Apurva Damani, director at VC firm and BabyChakra backer Artha Ventures, said that there is no dearth of entrepreneurs in this space and it all boils down to how players differentiate themselves and the readiness of investors to back such ventures.

“The endgame of deep-pocketed investors is to create a separate division altogether by investing in companies like FirstCry,” she said. “The requirement is there for somebody to create an appetite not just for products but to build back end supply chain and distribution network and have the deep pockets to invest in this kind of long term play.”

Singh of Fireside said that the increasing nuclearisation and the decreasing number of kids per family has led to lot of expenditure on kids across categories.

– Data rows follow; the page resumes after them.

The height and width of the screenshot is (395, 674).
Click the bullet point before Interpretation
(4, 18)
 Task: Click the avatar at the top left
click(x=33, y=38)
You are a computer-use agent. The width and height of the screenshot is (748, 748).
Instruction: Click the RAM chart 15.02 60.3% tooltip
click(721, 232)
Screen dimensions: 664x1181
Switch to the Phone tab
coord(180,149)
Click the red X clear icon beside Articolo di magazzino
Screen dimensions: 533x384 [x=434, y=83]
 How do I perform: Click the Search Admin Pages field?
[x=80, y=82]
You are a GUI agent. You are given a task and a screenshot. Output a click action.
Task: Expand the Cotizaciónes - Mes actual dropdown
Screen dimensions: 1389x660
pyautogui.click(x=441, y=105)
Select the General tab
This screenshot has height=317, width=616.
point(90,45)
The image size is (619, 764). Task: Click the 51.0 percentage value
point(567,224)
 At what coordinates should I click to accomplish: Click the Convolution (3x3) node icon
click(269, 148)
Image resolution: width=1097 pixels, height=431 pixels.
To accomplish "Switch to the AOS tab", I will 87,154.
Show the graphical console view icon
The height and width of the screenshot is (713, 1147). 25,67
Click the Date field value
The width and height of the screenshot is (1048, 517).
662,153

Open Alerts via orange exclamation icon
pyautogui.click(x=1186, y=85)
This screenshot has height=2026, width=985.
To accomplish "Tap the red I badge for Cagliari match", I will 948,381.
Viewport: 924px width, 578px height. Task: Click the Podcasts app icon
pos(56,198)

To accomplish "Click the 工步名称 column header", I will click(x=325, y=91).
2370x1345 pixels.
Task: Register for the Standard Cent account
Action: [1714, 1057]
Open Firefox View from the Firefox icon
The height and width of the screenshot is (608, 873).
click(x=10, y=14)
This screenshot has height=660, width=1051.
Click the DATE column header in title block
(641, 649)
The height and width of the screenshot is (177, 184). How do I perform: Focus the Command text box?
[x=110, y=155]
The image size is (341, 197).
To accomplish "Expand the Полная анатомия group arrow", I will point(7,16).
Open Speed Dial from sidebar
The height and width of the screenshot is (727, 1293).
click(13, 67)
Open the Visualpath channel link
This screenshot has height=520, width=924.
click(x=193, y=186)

Potential threat from horizontal players?

Vertical e-commerce players like FirstCry and others might have to contend with competition from the likes of Flipkart and Amazon, which are increasingly looking to become a one-stop shop for various categories.

In fact, both e-commerce giants already have fairly evolved babycare segments. But can this pose a threat to the vertical incumbents?

Initially most startups that entered this segment sold exclusively online, but over time, some of them have built an omnichannel distribution network that caters to larger customer segments.

Industry experts feel that strong brands that deliver superior customer experience will improve unit economics with scale and a higher mix of private label brands.

“While there will be some competition from horizontal e-commerce businesses, I think strong deep domain focused vertical e-commerce companies have the opportunity to build competitive advantage through strong brand recognition, superior supply chain and integrated platforms,” said InnoVen’s Sharma.

While the increasing consumer-comfort of shopping online has definitely helped drive growth of some organised players, industry analysts feel that larger organised players, particularly those with strong brands and integrated platforms, will continue to gain market share.

Besides, an understanding of product creation and the supply chain required for this space will set the vertical players apart from the horizontal players.

“I don’t see Amazon and Flipkart venturing into mini sub-segments and creating specific products for babies especially as it is not their forte,” said Artha’s Damani. “Their core business is something else. They might acquire companies in particular segment in order to expand but they would not create a vertical altogether.”